**Passage provided**.
# Scraping Twitter with Tweepy

In [26]:
# Imports
import numpy as np
import pandas as pd

import pickle
import tweepy

from datetime import datetime
import re
import time

In [2]:
# twitter_keys = {
#         'consumer_key':        '----INPUT KEYS HERE----',
#         'consumer_secret':     '----INPUT KEYS HERE----',
#         'access_token_key':    '----INPUT KEYS HERE----',
#         'access_token_secret': '----INPUT KEYS HERE----'
#     }


#Setup access to API
auth = tweepy.OAuthHandler(twitter_keys['consumer_key'], twitter_keys['consumer_secret'])
auth.set_access_token(twitter_keys['access_token_key'], twitter_keys['access_token_secret'])

api = tweepy.API(auth)

### Current features in play

In [3]:
features = ['verified', 
            #'created_at',
            'hour_created',
            #'lang',
            #'acct_location',
            'geo_enabled', 
            'default_profile', 
            'default_profile_image', 
            'favourites_count', 
            'followers_count', 
            'friends_count', 
            'statuses_count', 
            'average_tweets_per_day',
            #'avg_daily_followers', 
            #'avg_daily_friends',
            #'avg_daily_favorites',
            'popularity', 
            'tweet_to_followers', 
            'follower_acq_rate', 
            'friends_acq_rate', 
            #'favs_rate'
           ]

## Scraping functions

### Scrape user info from Twitter handle

In [4]:
def get_user_info(screen_name):
    '''
    Input: a Twitter handle (screen_name)
    Returns: a list of account-level information -- 
            [handle, created_at, account_age_days, verified, geo_enabled, lang, location, 
                default_profile, default_profile_image, favourites_count, followers_count, 
                friends_count, statuses_count, average_tweets_per_day]
    '''
    try:      
        # Get user information from screen name
        user = api.get_user(screen_name)
        
        # account attributes to return
        handle = user.screen_name
        created_at = user.created_at.strftime('%Y-%m-%d %H:%M:%S')
        account_age_days = (datetime.now() - user.created_at).days       
        verified = user.verified
        geo_enabled = user.geo_enabled
        lang = user.lang
        location = user.location
        default_profile = user.default_profile
        default_profile_image = user.default_profile_image
        favourites_count = user.favourites_count
        followers_count = user.followers_count
        friends_count = user.friends_count
        statuses_count = user.statuses_count
        average_tweets_per_day = np.round(statuses_count / account_age_days, 3)
        
        # organizing list to be returned
        account_info = [handle, created_at, account_age_days, verified, geo_enabled, lang, location, 
                        default_profile, default_profile_image, favourites_count, followers_count, 
                        friends_count, statuses_count, average_tweets_per_day]
        
    except BaseException as e:
          print('failed on_status,',str(e))
          time.sleep(3)
    
    return account_info 

In [5]:
#get_user_info('scrapfishies')

### Scrape multiple users from a list into a dataframe

In [6]:
def account_level_df(list_of_users):
    '''
    Input: a list of Twitter users (by handle or screen name)

**Recorded information**.
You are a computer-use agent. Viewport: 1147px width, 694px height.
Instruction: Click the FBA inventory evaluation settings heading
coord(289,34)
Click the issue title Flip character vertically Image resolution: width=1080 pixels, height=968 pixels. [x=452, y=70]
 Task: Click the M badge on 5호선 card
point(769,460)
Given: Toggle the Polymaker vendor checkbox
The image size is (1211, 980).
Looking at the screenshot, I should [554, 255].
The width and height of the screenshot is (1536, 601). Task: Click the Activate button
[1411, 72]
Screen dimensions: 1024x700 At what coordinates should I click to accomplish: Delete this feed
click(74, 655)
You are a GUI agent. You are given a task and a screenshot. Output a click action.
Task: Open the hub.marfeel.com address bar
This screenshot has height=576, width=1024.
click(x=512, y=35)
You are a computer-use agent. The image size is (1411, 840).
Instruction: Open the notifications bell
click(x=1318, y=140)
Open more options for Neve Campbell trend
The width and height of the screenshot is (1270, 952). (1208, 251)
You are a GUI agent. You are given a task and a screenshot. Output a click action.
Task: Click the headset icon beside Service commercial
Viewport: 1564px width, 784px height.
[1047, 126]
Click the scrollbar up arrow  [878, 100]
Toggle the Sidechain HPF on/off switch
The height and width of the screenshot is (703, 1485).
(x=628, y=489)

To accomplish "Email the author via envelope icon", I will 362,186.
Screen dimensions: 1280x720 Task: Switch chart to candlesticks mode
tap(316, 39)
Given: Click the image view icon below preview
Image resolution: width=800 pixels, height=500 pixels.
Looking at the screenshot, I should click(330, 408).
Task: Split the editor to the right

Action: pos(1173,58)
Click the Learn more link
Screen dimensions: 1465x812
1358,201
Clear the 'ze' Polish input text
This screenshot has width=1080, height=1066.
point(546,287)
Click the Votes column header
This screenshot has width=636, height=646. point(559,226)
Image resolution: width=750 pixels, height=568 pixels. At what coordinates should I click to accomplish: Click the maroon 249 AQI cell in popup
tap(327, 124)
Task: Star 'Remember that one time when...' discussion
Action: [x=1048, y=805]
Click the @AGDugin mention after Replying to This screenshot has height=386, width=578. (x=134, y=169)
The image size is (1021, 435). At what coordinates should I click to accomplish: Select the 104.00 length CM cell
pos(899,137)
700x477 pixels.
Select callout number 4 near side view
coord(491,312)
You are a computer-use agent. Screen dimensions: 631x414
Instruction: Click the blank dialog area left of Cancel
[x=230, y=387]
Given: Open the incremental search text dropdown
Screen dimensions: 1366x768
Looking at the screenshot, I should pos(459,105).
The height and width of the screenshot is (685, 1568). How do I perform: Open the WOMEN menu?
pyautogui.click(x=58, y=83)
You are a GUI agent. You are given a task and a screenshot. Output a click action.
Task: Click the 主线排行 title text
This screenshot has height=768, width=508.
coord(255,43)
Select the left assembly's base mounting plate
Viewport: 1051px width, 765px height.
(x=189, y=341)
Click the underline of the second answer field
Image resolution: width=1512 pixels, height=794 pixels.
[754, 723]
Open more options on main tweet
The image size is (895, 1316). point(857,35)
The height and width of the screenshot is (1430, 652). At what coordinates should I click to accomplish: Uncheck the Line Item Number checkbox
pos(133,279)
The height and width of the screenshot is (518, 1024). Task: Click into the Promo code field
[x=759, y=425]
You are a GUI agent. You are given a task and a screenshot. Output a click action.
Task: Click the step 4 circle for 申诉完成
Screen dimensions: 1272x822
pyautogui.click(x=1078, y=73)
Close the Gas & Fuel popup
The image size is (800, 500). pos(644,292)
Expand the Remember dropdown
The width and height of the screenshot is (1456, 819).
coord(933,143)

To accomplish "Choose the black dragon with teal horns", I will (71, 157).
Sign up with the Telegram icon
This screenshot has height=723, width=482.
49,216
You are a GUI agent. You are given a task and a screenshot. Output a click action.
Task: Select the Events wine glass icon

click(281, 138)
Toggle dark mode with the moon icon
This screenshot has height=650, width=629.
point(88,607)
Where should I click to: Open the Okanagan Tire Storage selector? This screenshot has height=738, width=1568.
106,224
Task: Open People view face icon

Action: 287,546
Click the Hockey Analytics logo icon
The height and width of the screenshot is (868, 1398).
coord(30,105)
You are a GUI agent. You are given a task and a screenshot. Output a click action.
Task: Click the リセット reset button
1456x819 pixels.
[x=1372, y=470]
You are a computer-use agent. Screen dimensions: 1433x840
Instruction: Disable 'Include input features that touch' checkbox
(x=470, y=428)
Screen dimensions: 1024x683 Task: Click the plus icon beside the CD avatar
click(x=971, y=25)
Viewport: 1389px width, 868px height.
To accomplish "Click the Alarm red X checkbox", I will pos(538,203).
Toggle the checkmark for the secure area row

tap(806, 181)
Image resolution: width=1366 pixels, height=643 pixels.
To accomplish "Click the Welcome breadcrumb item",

**The problem**. Write the next part of the Twitter scraping notebook, starting right after its last line. The rows can be left aside.

**Expected output**.
    Returns: a pandas dataframe of account-level details provided 
                using the get_user_info() function
    '''
    try: 
        # Scrape each account and compile into a list
        accounts = [get_user_info(user) for user in list_of_users]
        
        # Assemble accounts list into a pandas dataframe
        headers = ['handle', 'created_at', 'account_age_days', 'verified', 'geo_enabled', 'lang', 'location', 
                        'default_profile', 'default_profile_image', 'favourites_count', 'followers_count', 
                        'friends_count', 'statuses_count', 'average_tweets_per_day']   
        
        df = pd.DataFrame(accounts, columns=headers)
    
    except BaseException as e:
          print('failed on_status,',str(e))
          time.sleep(3)
        
    return df    

In [7]:
#users = ['scrapfishies', 'aoc', 'FloridaMan_']

#account_level_df(users)

## Scrape for predictions

In [22]:
### STILL IN PROGRESS

def get_user_features(screen_name):
    '''
    Input: a Twitter handle (screen_name)
    Returns: a list of account-level information used to make a prediction 
            whether the user is a bot or not
    '''
    try:      
        # Get user information from screen name
        user = api.get_user(screen_name)
        
        # account features to return for predicton
        handle = user.screen_name
        created_at = user.created_at.strftime('%Y-%m-%d %H:%M:%S')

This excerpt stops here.